When I returned to work, I was placed on a ridiculous schedule with additional responsibilities that I could not physically manage; I had more major flares, severe migraine episodes, hospitalizations.

I had to transfer to a different work site.

The point came where I had to use a rollator at work or fall. My employer considered me a safety risk. My neurologist believed my body had reached a physical limit.

Working was making me very sick, causing regular hospitalizations. He forced me to medically retire at 52, 11 years ago. I was devastated. My job was satisfying and enjoyable.

Each time I had a job loss, I went back to school to beef up my resume and open doors to employment less physically demanding.

By this time, I had acquired two doctorate degrees in mental health and crisis work. I was very skilled in my profession and often able to help others that were considered medically treatable. Insight from my own struggles?

My heart still grips in pain when I see others in need and cannot help them.

An RA diagnosis, at last

After retiring, I found a rheumatologist who understood seronegative RA/Lupus.

After a two-year observation period, he diagnosed me with both at 54.

My immunity levels were critically low and the RA/Lupus was tearing through my body. They had begun to affect my organs. I was in severe pain.

At one point, my disease-afflicted gall bladder had to be removed.

Afterwards, my abdominal cavity filled with fluid. Impossible to explain how painful this was and how it affected my body function. The ambulance rides to the hospital because I was passing out.

The abdominal fluid was tested and found to be one associated with RA/Lupus inflammation. The RA/Lupus diagnosis was confirmed and no longer considered a “possibility”.

I was hospitalized three times for post-surgery treatment, especially for the intense pain and nutrition/fluids. No infections. My surgeon continued to provide follow-up care.

One of the most wonderful, caring doctors I have ever had. He was knowledgeable about RA/Lupus and helped me develop some coping strategies, sent me to occupational therapy. After researching 30+ years of my medical records, my RA/Lupus was given a retro-active onset date to age 24.

A caring RA support team

Since then, I have found an amazing team of doctors (12). They communicate with each other and share information.

All of them are knowledgeable about RA/Lupus and other autoimmune diseases. They keep a close watch on my symptoms and provide immediate treatment when necessary.

My rheumatologist tried me on several infusion meds and cell-cept.

My body had strong reactions and overtly rejected them causing life-threatening symptoms. My rheumatologist ruled out any type of DMARD or other treatment with complex meds.

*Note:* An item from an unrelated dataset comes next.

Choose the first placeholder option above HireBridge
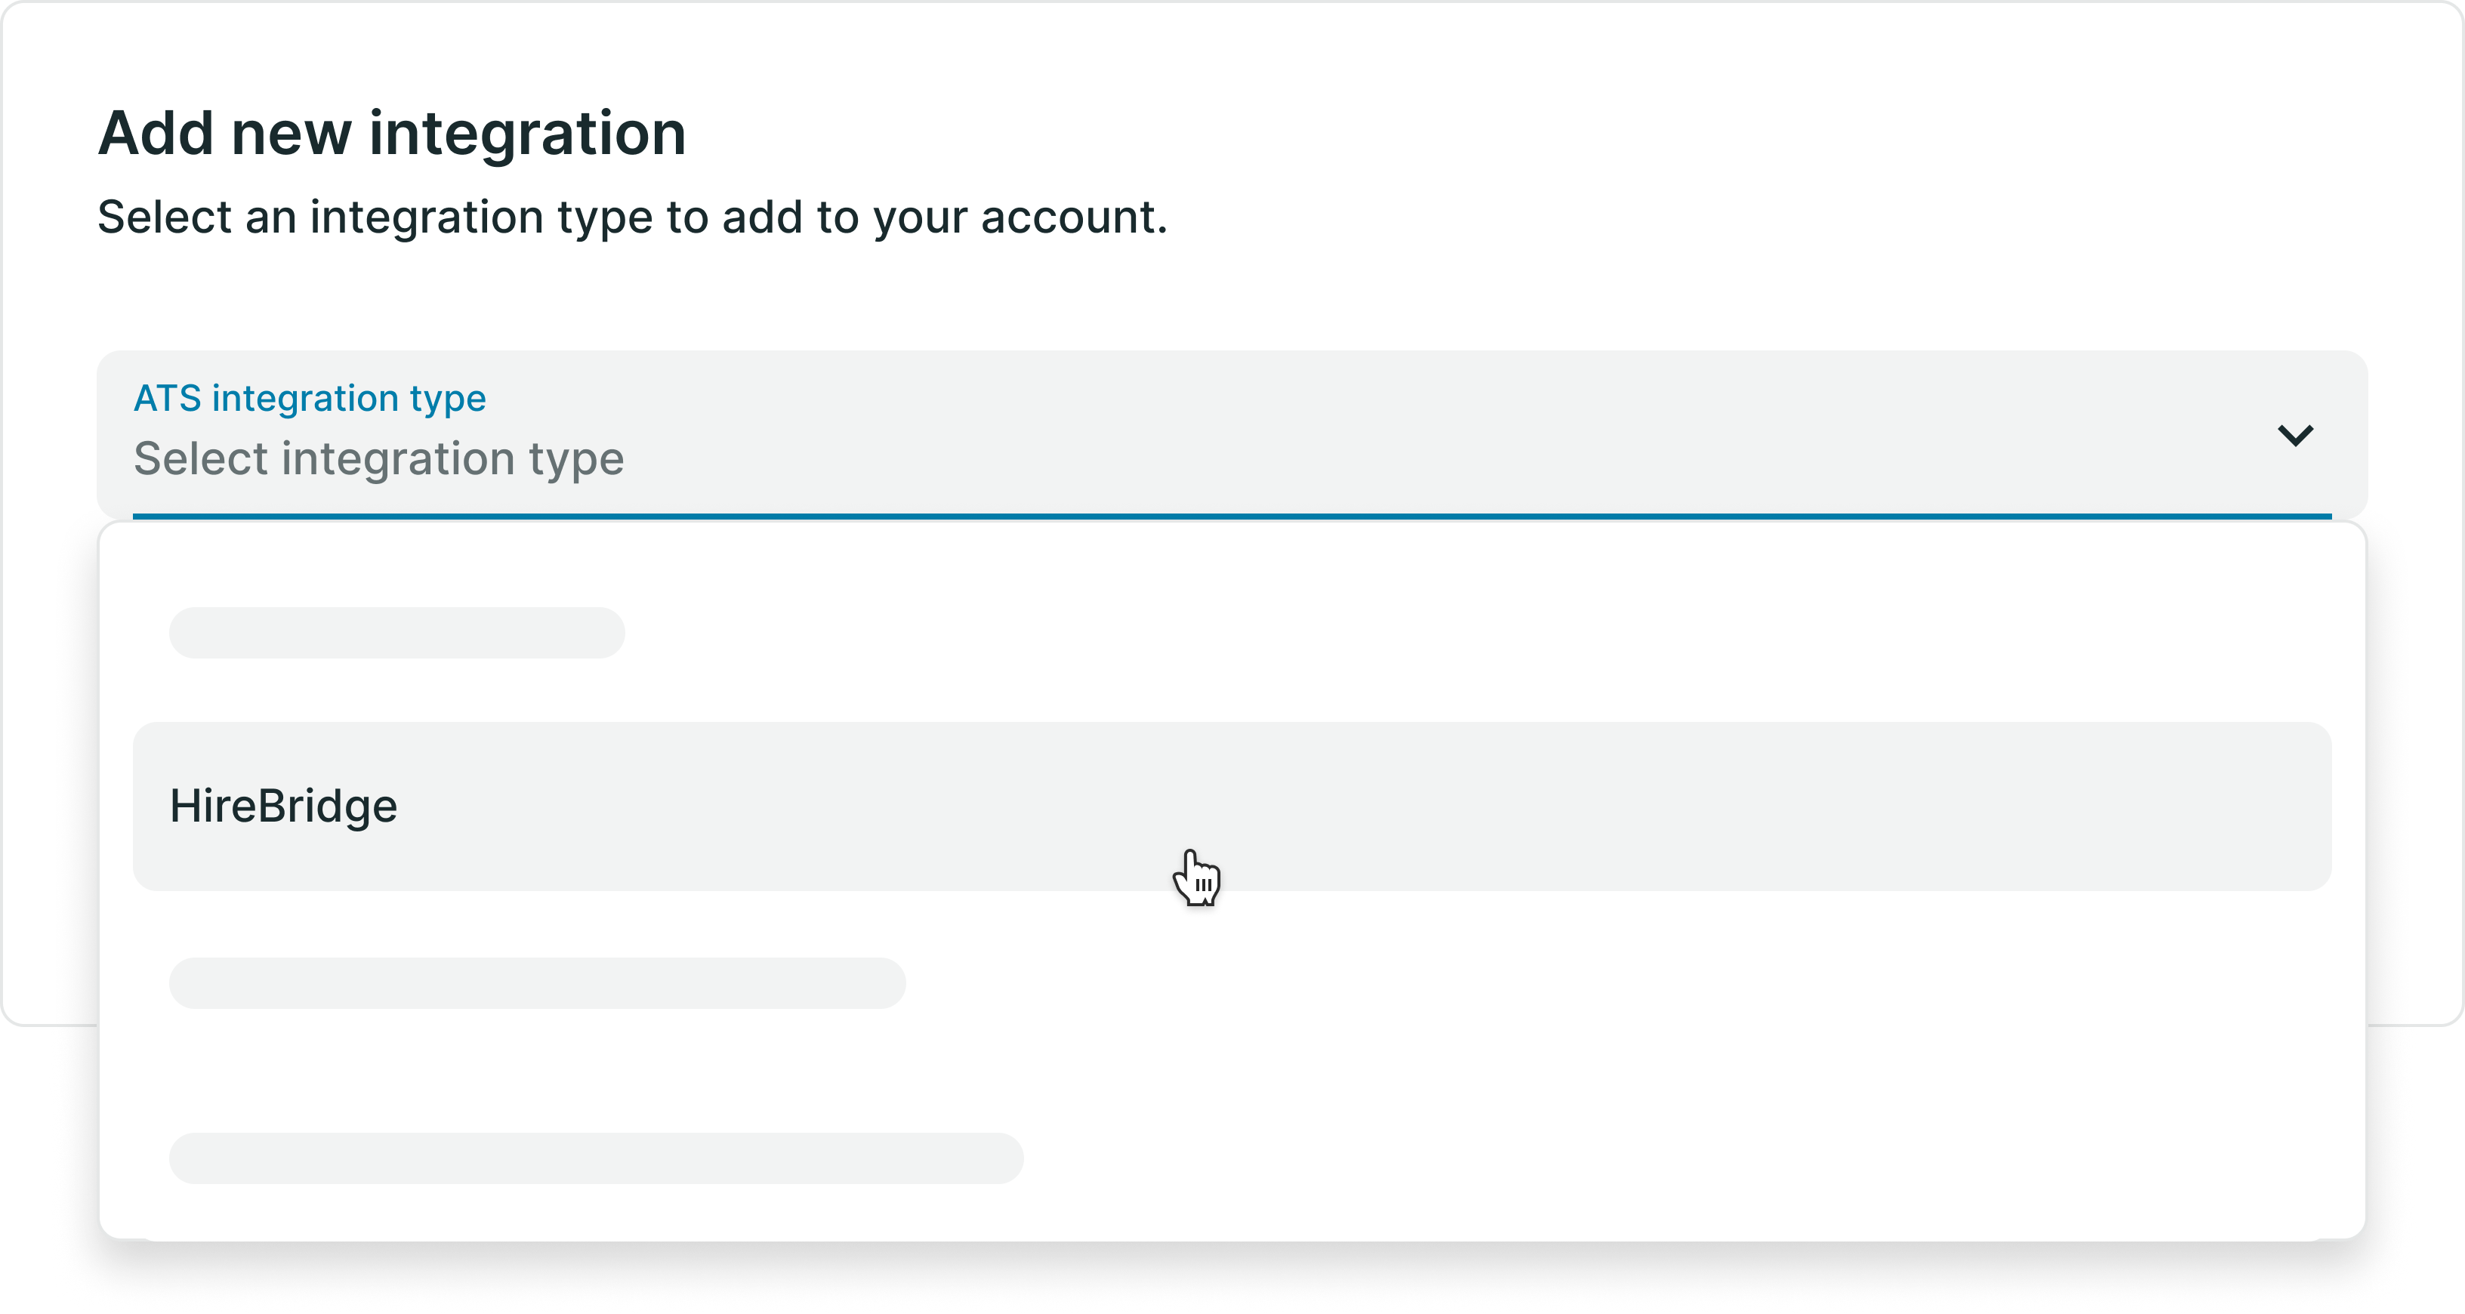The width and height of the screenshot is (2465, 1314). coord(397,633)
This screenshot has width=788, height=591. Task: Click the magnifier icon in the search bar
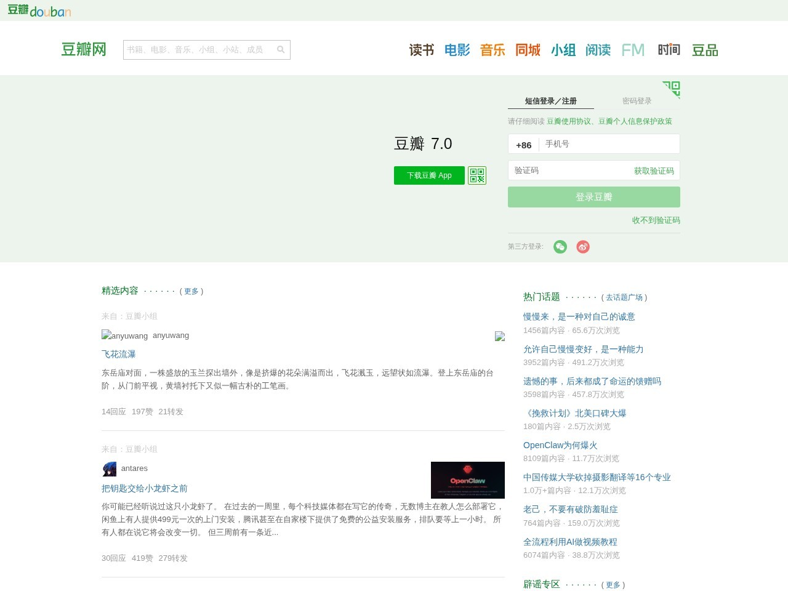(281, 50)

This was a joint decision made with my other doctors. My adrenal gland no longer functions. I receive some prednisone as a hormone substitute. My doctors increase that dosage when I flare or am very sick.

I have been told by several of my doctors that I am past the point of disease intervention. Their focus is to provide support during the rough patches. I have blood draws monthly and see each of my doctors regularly, most of them at 3 months, or monthly if flaring to address acute symptoms. My rheumatologist told me he rarely sees anyone who is this disease-compromised. Early treatment prevents others from reaching the later disease stages.

Seronegative RA is my story

As I live with the effects of non-treatment/early intervention, I am grateful most RA/Lupus patients will not suffer as I have. Those times my symptoms flare, I pray for those who also are on a journey with this disease. I find hope not in my own situation but in the knowledge there is help, acceptance, support for others.

No one should have to suffer the emotionally and physically painful journey that has been mine. All because of a single test that lacked the markers, seronegative. My story is uniquely mine. However, it is also the story of many other seronegative warriors trying to manage life without a proper diagnosis, medical help, or family support.

Lives forged in fire, strengthened by knowledge, self-care, and sharing this journey with others. Pioneers blazing a pathway that others may suffer less and have a better quality of life.

What a blessing to endure and give this gift to others.